-- TASK REQUIREMENTS --
Output all of the data verbatim.

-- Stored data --

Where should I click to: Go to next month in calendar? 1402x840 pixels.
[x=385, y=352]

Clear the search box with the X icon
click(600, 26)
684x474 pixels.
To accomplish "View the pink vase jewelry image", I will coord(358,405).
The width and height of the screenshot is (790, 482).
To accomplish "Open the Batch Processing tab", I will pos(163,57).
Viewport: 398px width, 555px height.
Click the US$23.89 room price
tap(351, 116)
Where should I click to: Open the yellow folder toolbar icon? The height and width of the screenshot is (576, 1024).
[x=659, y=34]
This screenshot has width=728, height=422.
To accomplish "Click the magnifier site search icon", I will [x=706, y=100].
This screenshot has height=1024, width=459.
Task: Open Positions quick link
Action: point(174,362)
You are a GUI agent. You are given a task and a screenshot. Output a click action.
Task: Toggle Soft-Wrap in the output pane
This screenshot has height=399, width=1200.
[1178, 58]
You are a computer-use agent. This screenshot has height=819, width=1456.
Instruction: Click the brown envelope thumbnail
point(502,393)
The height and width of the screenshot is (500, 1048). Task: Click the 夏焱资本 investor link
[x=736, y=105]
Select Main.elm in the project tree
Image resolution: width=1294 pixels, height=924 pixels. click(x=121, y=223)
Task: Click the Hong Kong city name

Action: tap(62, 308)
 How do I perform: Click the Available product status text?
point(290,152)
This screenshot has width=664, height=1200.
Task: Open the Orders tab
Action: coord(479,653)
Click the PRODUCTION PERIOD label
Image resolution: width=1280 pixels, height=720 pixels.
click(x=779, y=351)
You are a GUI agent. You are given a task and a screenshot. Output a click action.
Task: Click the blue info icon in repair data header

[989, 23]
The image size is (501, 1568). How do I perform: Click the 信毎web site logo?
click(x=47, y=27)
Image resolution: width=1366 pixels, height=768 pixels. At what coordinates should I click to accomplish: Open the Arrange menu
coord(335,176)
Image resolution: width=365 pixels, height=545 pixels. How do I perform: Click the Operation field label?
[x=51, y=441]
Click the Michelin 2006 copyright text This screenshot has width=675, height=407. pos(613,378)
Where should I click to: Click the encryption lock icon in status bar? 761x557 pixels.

-- SOLUTION FOR THIS PROBLEM --
Where should I click to: Go to next month in calendar? 1402x840 pixels.
[x=385, y=352]

Clear the search box with the X icon
click(600, 26)
684x474 pixels.
To accomplish "View the pink vase jewelry image", I will coord(358,405).
The width and height of the screenshot is (790, 482).
To accomplish "Open the Batch Processing tab", I will pos(163,57).
Viewport: 398px width, 555px height.
Click the US$23.89 room price
tap(351, 116)
Where should I click to: Open the yellow folder toolbar icon? The height and width of the screenshot is (576, 1024).
[x=659, y=34]
This screenshot has width=728, height=422.
To accomplish "Click the magnifier site search icon", I will [x=706, y=100].
This screenshot has height=1024, width=459.
Task: Open Positions quick link
Action: point(174,362)
You are a GUI agent. You are given a task and a screenshot. Output a click action.
Task: Toggle Soft-Wrap in the output pane
This screenshot has height=399, width=1200.
[1178, 58]
You are a computer-use agent. This screenshot has height=819, width=1456.
Instruction: Click the brown envelope thumbnail
point(502,393)
The height and width of the screenshot is (500, 1048). Task: Click the 夏焱资本 investor link
[x=736, y=105]
Select Main.elm in the project tree
Image resolution: width=1294 pixels, height=924 pixels. click(x=121, y=223)
Task: Click the Hong Kong city name

Action: tap(62, 308)
 How do I perform: Click the Available product status text?
point(290,152)
This screenshot has width=664, height=1200.
Task: Open the Orders tab
Action: coord(479,653)
Click the PRODUCTION PERIOD label
Image resolution: width=1280 pixels, height=720 pixels.
click(x=779, y=351)
You are a GUI agent. You are given a task and a screenshot. Output a click action.
Task: Click the blue info icon in repair data header

[989, 23]
The image size is (501, 1568). How do I perform: Click the 信毎web site logo?
click(x=47, y=27)
Image resolution: width=1366 pixels, height=768 pixels. At what coordinates should I click to accomplish: Open the Arrange menu
coord(335,176)
Image resolution: width=365 pixels, height=545 pixels. How do I perform: Click the Operation field label?
[x=51, y=441]
Click the Michelin 2006 copyright text This screenshot has width=675, height=407. pos(613,378)
Where should I click to: Click the encryption lock icon in status bar? 761x557 pixels.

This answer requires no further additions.